Database load balancing

With database load balancing, read-only queries can be distributed across multiple PostgreSQL nodes to increase performance.

This documentation provides a technical overview on how database load balancing is implemented in GitLab Rails and Sidekiq.

Nomenclature

  1. Host: Each database host. It could be a primary or a replica.
  2. Primary: Primary PostgreSQL host that is used for write-only and read-and-write operations.
  3. Replica: Secondary PostgreSQL hosts that are used for read-only operations.
  4. Workload: a Rails request or a Sidekiq job that requires database connections.

Components

A few Ruby classes are involved in the load balancing process. All of them are in the namespace Gitlab::Database::LoadBalancing:

  1. Host
  2. LoadBalancer
  3. ConnectionProxy
  4. Session

Each workload begins with a new instance of Gitlab::Database::LoadBalancing::Session. The Session keeps track of the database operations that have been performed. It then determines if the workload requires a connection to either the primary host or a replica host.

When the workload requires a database connection through ActiveRecord, ConnectionProxy first redirects the connection request to LoadBalancer. ConnectionProxy requests either a read or read_write connection from the LoadBalancer depending on a few criteria:

  1. Whether the query is a read-only or it requires write.
  2. Whether the Session has recorded a write operation previously.
  3. Whether any special blocks have been used to prefer primary or replica, such as:
    • use_primary
    • ignore_writes
    • use_replicas_for_read_queries
    • fallback_to_replicas_for_ambiguous_queries

LoadBalancer then yields the requested connection from the respective database connection pool.
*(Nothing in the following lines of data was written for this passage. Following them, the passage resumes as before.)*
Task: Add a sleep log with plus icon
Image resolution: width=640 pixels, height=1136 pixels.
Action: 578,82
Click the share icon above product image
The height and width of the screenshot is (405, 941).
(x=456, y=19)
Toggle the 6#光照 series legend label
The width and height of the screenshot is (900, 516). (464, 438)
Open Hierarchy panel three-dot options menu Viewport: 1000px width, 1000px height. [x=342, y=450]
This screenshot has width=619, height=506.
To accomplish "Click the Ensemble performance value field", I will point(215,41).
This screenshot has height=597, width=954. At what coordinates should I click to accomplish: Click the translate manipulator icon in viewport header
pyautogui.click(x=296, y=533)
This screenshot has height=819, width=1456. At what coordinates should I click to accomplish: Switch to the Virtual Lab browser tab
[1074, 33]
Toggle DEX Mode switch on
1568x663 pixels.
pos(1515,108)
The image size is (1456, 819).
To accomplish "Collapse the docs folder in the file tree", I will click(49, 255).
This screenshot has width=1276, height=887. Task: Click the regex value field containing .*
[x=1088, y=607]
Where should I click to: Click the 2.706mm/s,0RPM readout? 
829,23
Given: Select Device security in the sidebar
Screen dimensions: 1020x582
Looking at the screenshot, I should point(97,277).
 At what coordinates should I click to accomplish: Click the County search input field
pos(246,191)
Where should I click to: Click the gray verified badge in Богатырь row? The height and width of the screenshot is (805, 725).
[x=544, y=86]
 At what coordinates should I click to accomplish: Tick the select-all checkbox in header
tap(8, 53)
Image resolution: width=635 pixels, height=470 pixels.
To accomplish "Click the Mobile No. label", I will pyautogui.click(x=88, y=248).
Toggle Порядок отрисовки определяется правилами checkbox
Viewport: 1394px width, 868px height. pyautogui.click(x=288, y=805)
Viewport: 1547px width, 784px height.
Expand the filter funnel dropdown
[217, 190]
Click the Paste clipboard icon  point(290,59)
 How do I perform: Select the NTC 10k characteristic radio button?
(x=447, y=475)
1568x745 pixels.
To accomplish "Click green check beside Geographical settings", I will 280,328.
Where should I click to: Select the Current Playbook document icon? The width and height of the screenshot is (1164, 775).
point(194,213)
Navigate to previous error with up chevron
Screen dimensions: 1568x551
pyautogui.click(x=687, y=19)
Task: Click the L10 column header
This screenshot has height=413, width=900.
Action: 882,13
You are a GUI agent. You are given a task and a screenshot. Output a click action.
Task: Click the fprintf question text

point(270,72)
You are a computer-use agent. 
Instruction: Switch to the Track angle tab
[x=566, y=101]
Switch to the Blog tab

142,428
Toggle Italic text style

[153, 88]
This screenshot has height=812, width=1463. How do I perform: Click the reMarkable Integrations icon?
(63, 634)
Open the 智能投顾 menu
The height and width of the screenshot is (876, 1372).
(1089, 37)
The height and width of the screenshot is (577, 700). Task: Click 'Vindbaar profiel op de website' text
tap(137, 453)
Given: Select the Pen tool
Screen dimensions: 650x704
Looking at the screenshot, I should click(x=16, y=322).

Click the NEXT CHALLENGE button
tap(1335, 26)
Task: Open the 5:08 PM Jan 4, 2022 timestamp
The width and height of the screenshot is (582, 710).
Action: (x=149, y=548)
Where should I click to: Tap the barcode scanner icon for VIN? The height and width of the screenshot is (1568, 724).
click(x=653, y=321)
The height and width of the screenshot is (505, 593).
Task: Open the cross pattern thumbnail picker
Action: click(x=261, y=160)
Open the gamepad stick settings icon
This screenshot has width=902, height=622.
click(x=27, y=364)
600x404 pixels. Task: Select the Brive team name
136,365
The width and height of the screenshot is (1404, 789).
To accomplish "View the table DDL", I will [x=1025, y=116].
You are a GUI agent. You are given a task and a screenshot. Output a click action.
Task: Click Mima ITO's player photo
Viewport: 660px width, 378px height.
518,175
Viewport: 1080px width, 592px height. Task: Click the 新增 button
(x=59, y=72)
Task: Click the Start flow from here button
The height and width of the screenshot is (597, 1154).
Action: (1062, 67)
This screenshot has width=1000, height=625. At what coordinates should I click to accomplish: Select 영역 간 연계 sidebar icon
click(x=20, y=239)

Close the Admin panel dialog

It yields either:

  • A read_write connection from the primary’s connection pool.
  • A read connection from the replicas’ connection pools.

When responding to a request for a read connection, LoadBalancer would first attempt to load balance the connection across the replica hosts. It looks for the next online replica host and yields a connection from the host’s connection pool. A replica host is considered online if it is up-to-date with the primary, based on either the replication lag size or time. The thresholds for these requirements are configurable.